───── MATERIAL PROVIDED ─────

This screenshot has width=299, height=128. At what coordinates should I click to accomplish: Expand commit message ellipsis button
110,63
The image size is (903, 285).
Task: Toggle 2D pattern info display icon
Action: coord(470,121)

─────

PROBLEM STATEMENT =
Copy out the entire listing exactly.

FINISHED TASK =
This screenshot has width=299, height=128. At what coordinates should I click to accomplish: Expand commit message ellipsis button
110,63
The image size is (903, 285).
Task: Toggle 2D pattern info display icon
Action: coord(470,121)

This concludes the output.